-- The task --
What is needed is an exact copy of the records, with the images left out.

Collected data entries:

• • • •

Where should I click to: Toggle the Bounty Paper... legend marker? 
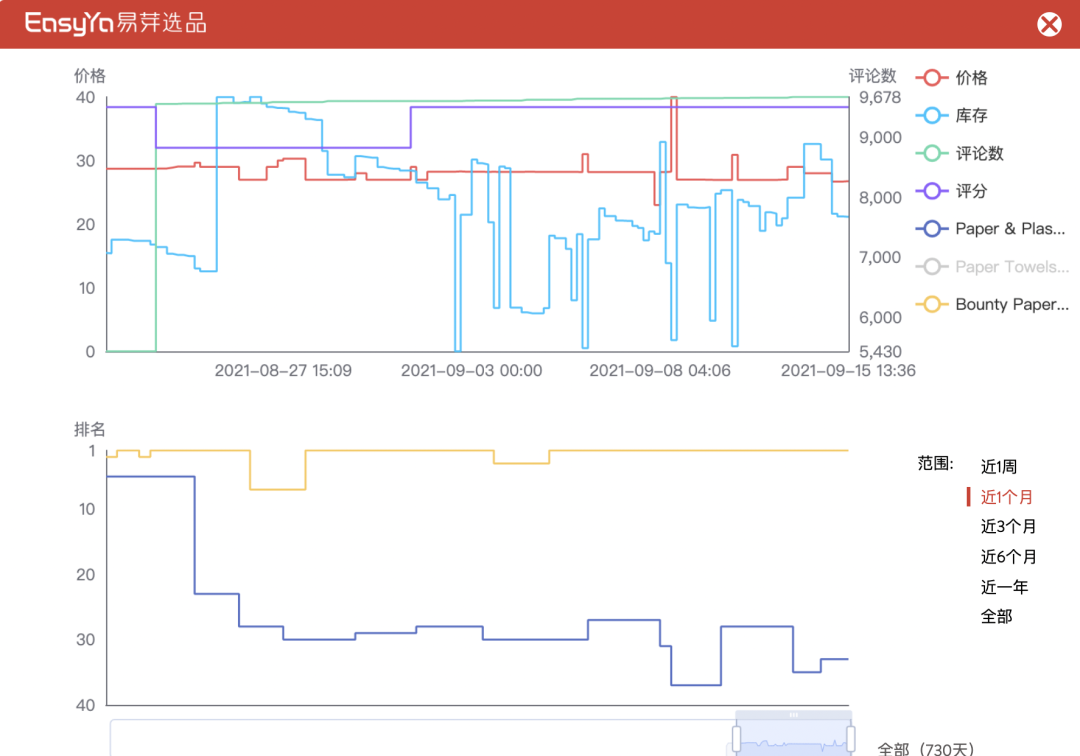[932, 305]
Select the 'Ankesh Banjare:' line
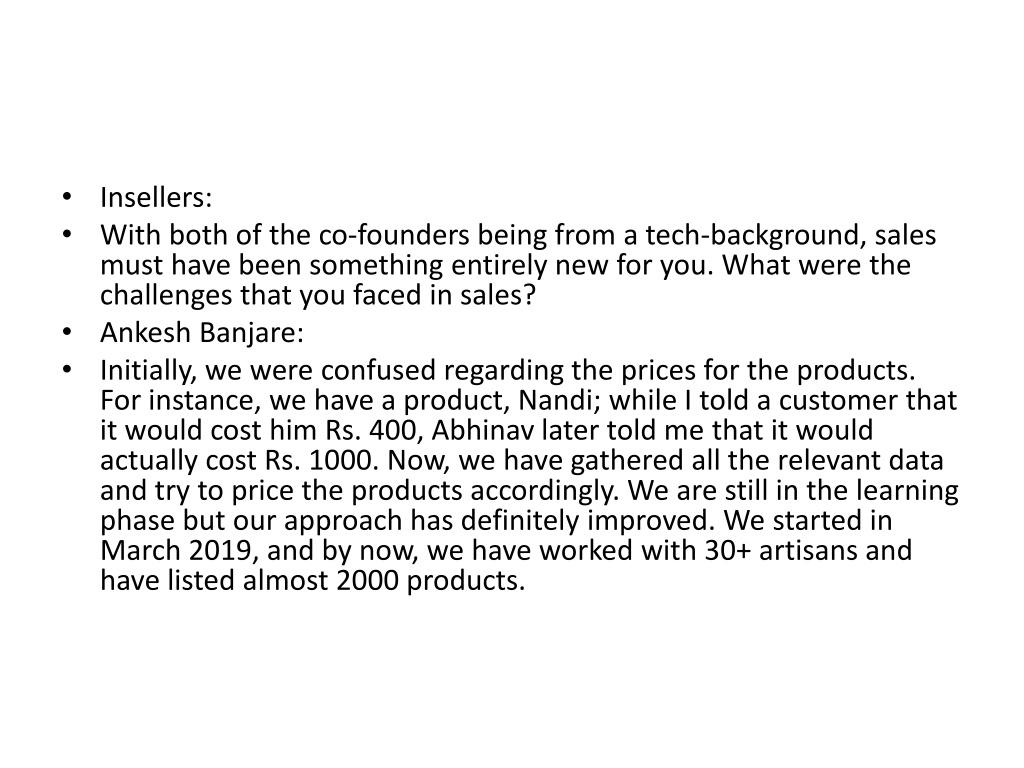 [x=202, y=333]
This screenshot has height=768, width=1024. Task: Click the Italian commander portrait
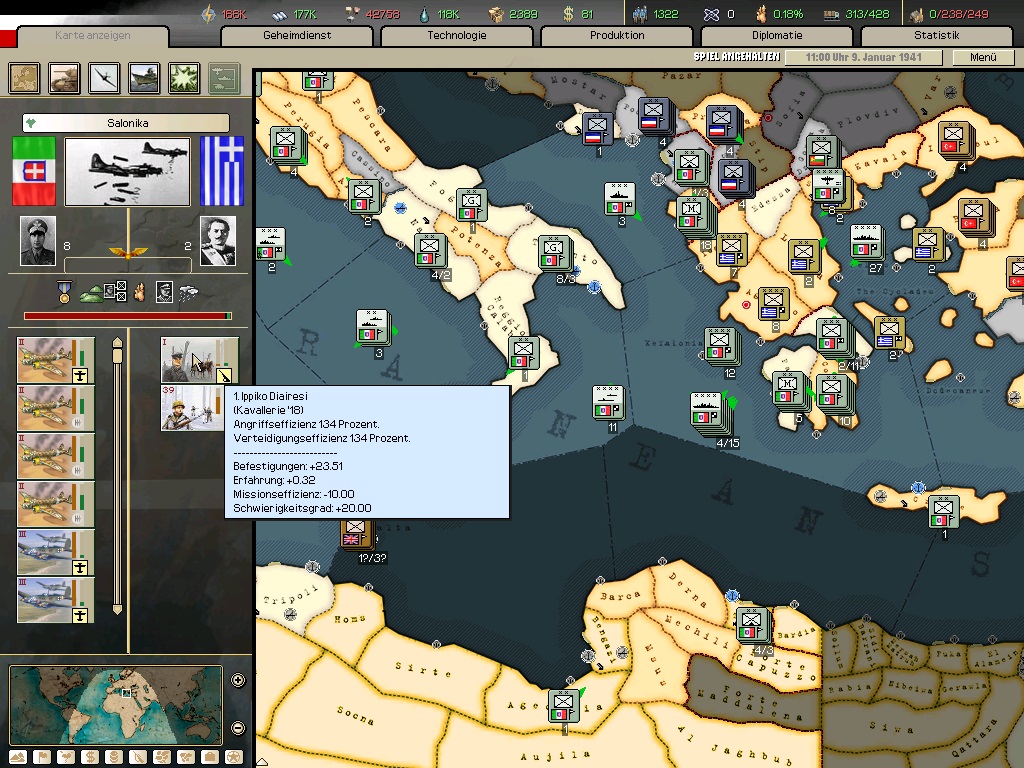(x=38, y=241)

• • • •

-- Output for this task --
Where should I click to: Toggle the Bounty Paper... legend marker? 
[932, 305]
Select the 'Ankesh Banjare:' line
 [x=202, y=333]
This screenshot has height=768, width=1024. Task: Click the Italian commander portrait
(x=38, y=241)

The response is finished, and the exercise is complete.